2. De mogelijkheid om processen op te starten in Syrië, door de Koerdische autonome regering, die steeds meer steun krijgen van sommige regeringen (Zweden, VK).
Europese steun aan een dergelijk initiatief zou onvermijdelijk worden geïnterpreteerd als een vorm van politieke steun aan de Koerdische regering, wat de betrekkingen met Turkije en Syrië nog ingewikkelder zou kunnen maken.
Dit schuift het probleem op korte termijn gemakkelijk uit voor huidige regeringen en laat het aan hun opvolgers over. Het zal het probleem echter niet doen verdwijnen.
Europese strijders zullen het risico blijven lopen op verdere radicalisering en netwerken met andere buitenlandse ISIS-gevangenen in gevangenissen in Syrië en Irak, waar enkele van de gevaarlijkste terroristen ter wereld samengepakt zitten. Het is moeilijk om een slechtere plek in de wereld te kunnen voorstellen, waar de “gevaarlijkste” individuen van Europa zouden worden vastgehouden.
Een verbetering van detentieomstandigheden is zeker nodig, maar het zal niet fundamenteel alle bovengenoemde veiligheidsproblemen wegnemen, vanwege het gebrek aan ondersteuning voor deradicaliseringsprogramma’s.
Uiteindelijk betekent een niet-repatriëring niet dat deze personen nooit zullen worden vrijgelaten of in staat zullen zijn om naar Europa terug te keren.
In dit rapport wordt besloten dat repatriëring de meest verstandige optie lijkt, om veiligheids-, juridische en ethische redenen.
Ondanks de bestaande consensus over de terugkeer van de kinderen, waarvan de meerderheid minder dan 5 jaar oud is, blijft de conclusie dat, hoe meer tijd ze in de kampen doorbrengen, hoe meer ze getraumatiseerd worden en hoe moeilijker hun resocialisatie zal zijn. Zoals de onderzoekers al meer dan twee jaar betogen: “de kinderen zijn geen ‘tikkende tijdbommen’, maar ze kunnen er een worden als we ze niet terugbrengen”.
Bovendien moeten kinderen met hun moeder worden gerepatrieerd om de traumatische scheiding van een kind van zijn moeder te voorkomen.
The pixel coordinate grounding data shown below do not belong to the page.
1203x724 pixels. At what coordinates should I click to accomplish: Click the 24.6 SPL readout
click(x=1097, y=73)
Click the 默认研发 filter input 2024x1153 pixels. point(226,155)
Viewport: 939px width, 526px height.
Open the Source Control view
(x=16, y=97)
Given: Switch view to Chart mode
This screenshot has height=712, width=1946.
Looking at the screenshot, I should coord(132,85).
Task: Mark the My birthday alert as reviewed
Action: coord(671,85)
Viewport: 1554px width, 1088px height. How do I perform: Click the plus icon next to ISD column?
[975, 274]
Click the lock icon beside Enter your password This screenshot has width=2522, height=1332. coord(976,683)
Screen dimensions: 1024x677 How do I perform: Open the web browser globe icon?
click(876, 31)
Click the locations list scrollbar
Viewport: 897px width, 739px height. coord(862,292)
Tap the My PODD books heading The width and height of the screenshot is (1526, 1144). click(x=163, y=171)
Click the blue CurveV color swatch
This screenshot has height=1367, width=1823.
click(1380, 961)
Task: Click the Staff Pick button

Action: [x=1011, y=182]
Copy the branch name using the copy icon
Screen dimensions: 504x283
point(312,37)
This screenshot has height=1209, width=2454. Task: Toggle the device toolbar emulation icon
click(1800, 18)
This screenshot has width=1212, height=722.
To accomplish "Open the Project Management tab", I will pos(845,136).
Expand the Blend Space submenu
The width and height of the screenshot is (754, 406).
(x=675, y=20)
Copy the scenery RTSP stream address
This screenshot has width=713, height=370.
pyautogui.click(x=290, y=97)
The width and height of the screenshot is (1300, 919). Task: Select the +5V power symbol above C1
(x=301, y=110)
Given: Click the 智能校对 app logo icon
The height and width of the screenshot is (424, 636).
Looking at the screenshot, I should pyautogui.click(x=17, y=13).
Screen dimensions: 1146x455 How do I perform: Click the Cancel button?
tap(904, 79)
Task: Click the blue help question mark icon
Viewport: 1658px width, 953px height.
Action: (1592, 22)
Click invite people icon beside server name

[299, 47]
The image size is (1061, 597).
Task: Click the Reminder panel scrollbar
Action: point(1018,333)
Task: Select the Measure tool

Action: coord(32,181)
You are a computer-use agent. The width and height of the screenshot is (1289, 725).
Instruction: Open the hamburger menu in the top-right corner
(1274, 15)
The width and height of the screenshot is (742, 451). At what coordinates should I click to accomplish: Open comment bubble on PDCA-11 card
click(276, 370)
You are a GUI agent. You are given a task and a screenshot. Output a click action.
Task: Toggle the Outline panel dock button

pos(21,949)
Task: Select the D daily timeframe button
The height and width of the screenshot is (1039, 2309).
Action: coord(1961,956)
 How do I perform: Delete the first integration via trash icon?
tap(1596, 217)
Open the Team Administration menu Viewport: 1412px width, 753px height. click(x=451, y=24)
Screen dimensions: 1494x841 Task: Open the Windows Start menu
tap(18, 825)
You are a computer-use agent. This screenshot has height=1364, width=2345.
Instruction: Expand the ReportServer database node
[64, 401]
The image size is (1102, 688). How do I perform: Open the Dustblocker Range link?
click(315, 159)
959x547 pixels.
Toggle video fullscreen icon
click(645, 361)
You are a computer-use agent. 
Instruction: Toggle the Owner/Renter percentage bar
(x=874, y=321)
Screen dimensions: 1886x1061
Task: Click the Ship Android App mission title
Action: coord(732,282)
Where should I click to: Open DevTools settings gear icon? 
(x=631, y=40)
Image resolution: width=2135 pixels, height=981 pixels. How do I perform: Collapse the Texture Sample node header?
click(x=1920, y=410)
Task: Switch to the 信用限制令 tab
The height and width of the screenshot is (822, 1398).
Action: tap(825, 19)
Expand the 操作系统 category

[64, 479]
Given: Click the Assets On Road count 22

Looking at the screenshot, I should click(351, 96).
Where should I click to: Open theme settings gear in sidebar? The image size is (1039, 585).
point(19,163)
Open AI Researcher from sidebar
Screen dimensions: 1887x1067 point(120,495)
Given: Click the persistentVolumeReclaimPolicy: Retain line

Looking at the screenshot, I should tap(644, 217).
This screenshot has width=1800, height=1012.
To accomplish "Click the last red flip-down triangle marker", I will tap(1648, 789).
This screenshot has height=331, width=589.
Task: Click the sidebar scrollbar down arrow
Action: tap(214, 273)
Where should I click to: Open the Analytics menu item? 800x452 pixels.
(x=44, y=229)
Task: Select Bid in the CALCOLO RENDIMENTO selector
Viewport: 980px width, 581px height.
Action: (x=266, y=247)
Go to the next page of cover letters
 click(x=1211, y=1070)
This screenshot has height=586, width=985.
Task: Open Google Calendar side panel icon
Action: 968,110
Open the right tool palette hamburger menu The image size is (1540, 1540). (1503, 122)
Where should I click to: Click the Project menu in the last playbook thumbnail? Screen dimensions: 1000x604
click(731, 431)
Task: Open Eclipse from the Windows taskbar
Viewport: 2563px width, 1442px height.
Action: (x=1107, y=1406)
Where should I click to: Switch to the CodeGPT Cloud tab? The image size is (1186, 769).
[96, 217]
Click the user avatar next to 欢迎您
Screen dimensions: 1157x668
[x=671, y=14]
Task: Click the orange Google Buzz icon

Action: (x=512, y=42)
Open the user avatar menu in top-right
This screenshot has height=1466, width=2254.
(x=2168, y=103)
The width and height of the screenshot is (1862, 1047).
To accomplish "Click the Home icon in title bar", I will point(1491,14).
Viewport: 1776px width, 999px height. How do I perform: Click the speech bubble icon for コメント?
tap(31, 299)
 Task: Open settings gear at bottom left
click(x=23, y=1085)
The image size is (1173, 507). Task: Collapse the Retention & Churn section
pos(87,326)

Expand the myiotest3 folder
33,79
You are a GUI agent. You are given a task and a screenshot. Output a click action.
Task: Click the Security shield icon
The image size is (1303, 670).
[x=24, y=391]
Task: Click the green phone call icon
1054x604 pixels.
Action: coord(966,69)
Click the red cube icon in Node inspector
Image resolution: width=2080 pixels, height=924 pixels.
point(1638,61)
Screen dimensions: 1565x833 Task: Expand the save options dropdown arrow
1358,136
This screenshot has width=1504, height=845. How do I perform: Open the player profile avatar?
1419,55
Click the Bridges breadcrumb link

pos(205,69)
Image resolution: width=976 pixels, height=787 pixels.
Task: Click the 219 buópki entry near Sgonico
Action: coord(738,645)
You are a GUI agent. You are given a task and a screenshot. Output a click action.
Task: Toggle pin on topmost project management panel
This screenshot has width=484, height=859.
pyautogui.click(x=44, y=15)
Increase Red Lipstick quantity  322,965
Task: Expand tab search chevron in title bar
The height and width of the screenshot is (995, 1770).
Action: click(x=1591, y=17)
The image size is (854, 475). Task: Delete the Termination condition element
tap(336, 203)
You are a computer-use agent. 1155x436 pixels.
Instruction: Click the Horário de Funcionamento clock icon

Ten slotte is het aantoonbaar ook veiliger om mannelijke strijders te repatriëren, zoals beweerd door experten in terrorismebestrijding.
Veel buitenlandse strijders zijn al bij verstek veroordeeld en kunnen zelfs worden vervolgd voor ernstigere misdrijven (zoals misdaden tegen de menselijkheid) als Europese regeringen besluiten om prioriteit te geven aan deze aanpak.
Europese penitentiaire administraties hebben tegenwoordig veel ervaring met het aanpakken van terroristische delinquenten, aangezien ze er de afgelopen jaren duizenden van hebben afgehandeld, dus ze zullen heel goed kunnen omgaan met nog een paar terugkeerders erbij. Kortom, de capaciteit en de expertise is aanwezig; het is de politieke wil die ontbreekt.